Does anyone have any suggestions what to do? My insurance won't cover even the half of the price of that saddle unfortunately.


----------



## Red-1 (15 March 2016)

Does the Yo deny seeing the saddle ever? Or does the Yo say they handed saddle to the transporter? Did you have any paperowrk, as in a list of equipment? Is is a private yard, or a big yard with many comings and goings?


----------



## sunshine112 (15 March 2016)

The yard owner is saying that they signed my box over to the transporter and the saddle was in it, however, the transporter has filmed the whole process due to events like this and did not open the box. The yard owner at the moment denies having anything to do with my saddle and says many people come to the yard etc. it's a livery yard with about 6 different owners, the tack room is locked when there's no one around. My tack was in a box in the corner of the tack room so I just don't understand why outsider would go and steal the saddle from the box instead of taking saddles hanging in the tack room. It is a,l very confusing and I have no idea what to do. I worked so hard to buy that saddle I'm devastated.


----------



## Red-1 (16 March 2016)

Hi, These days they are so busy if they can put it as lost property they will!

It needs to be the Police at Harrogate you report it to, as this is where the crime of THEFT took place. As there is cctv for the transporter, you know the theft occurred in Harrogate. I would ask the transporter to keep the cctv footage. If they have no facility for this, videoing a monitor with your phone is a standby.

If you believe it is theft, then the Police's own Crime Recording Standards mean it has to be taken as a theft.

Other things, was the box sealed? Was the seal tampered with? Could a random member of the public have come into the tack room? How many people have legitimate access? 

TBH, even once recorded as a crime, if the situation is as I suspect I don't think the Police can do so much. If the tack room is not locked and secure than many people *could* have taken the saddle,  and because of that the Police have no right or grounds for going searching anywhere. 

At least with your crime number (from local North Yorks) you can put a claim to your insurance.

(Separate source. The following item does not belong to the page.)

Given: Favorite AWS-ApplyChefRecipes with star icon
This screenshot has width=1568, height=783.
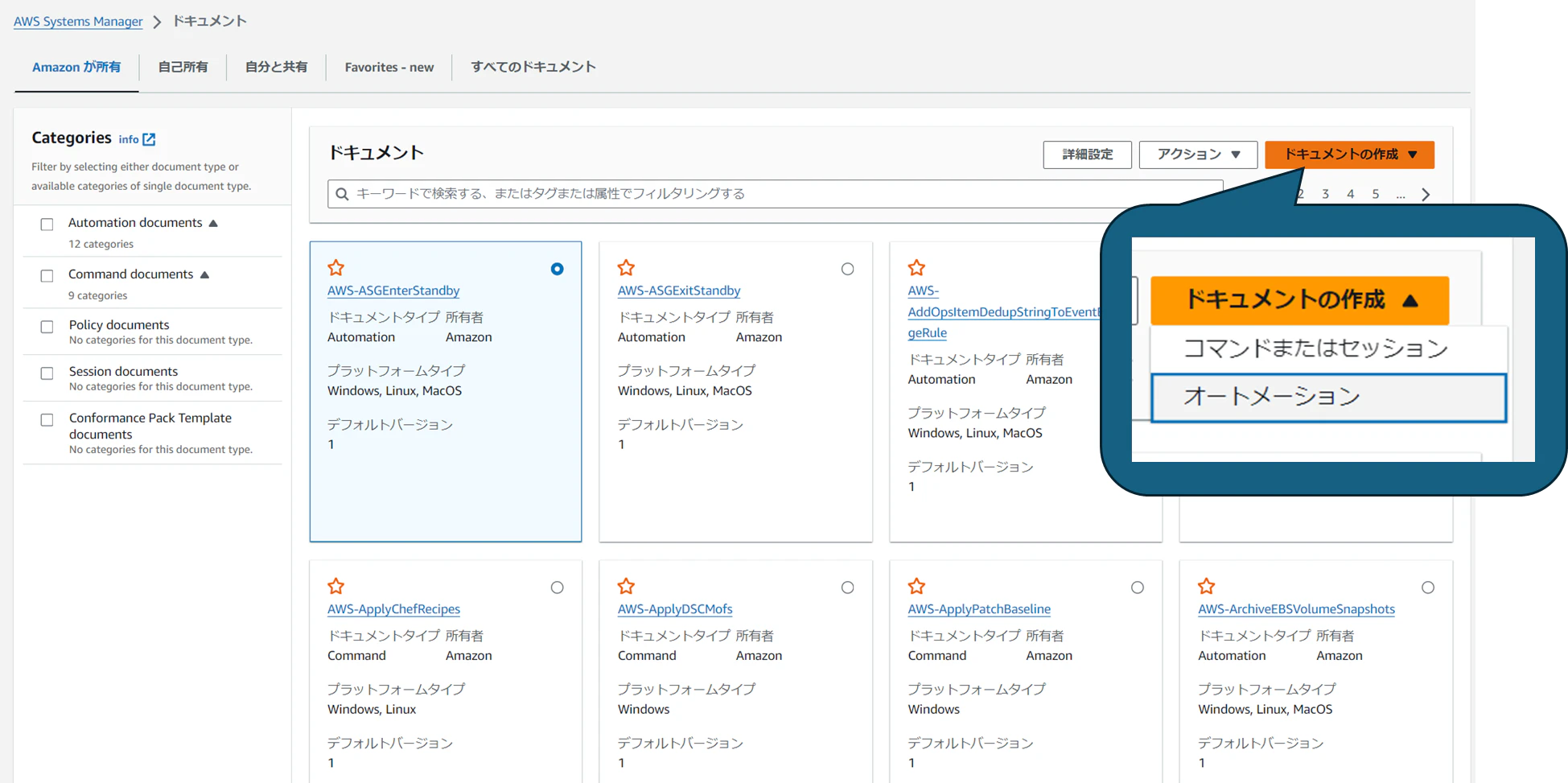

Under insuring is another thing. They may not even pay out on the amount you are insured for, if your tack was worth more than the value insured. Because of this I would take advice as to what you make a claim for.


----------



## fatpiggy (16 March 2016)

You have my sympathy, but you ask why would anyone steal a saddle from a trunk where there were others out on racks - easy answer is because it was clear the trunk wasn't being visited by the owner.  Burglars often watch houses to see what the patterns of the inhabitants are. No car outside almost certainly means there is no-one home.  The longer a thief can get away with it before anyone notices and reports it, the better as far as they are concerned.  You have absolutely no idea even what day the saddle went, let alone what time.  They will have fenced it by now, almost certainly.  Oh and it might surprise you to know that many people are burgled by their own neighbour, or someone on the same street so I very much doubt anyone from outside stole your saddle I'm afraid. I would definitely looking at an inside job.  My saddle (and several others peoples') was stolen by a disgruntled livery who had been chucked off the yard.  His partner at the time was a dodgy horse dealer.  Very easy to dispose of stolen tack when you sell it with a horse.


----------



## teacups (16 March 2016)

Blimey, that is awful.
I would also report it to police. They may not be able to do much, but it will provide a record, and it may be that there have been previous recorded incidents. It will help the police build up a picture of what is going on, and also should your saddle be recovered they will know whose it is.

As I am looking at yards potentially in that area, would you mind pm'ing me with the yard name please? It sounds like a good one to strike off the list of must-see places.


----------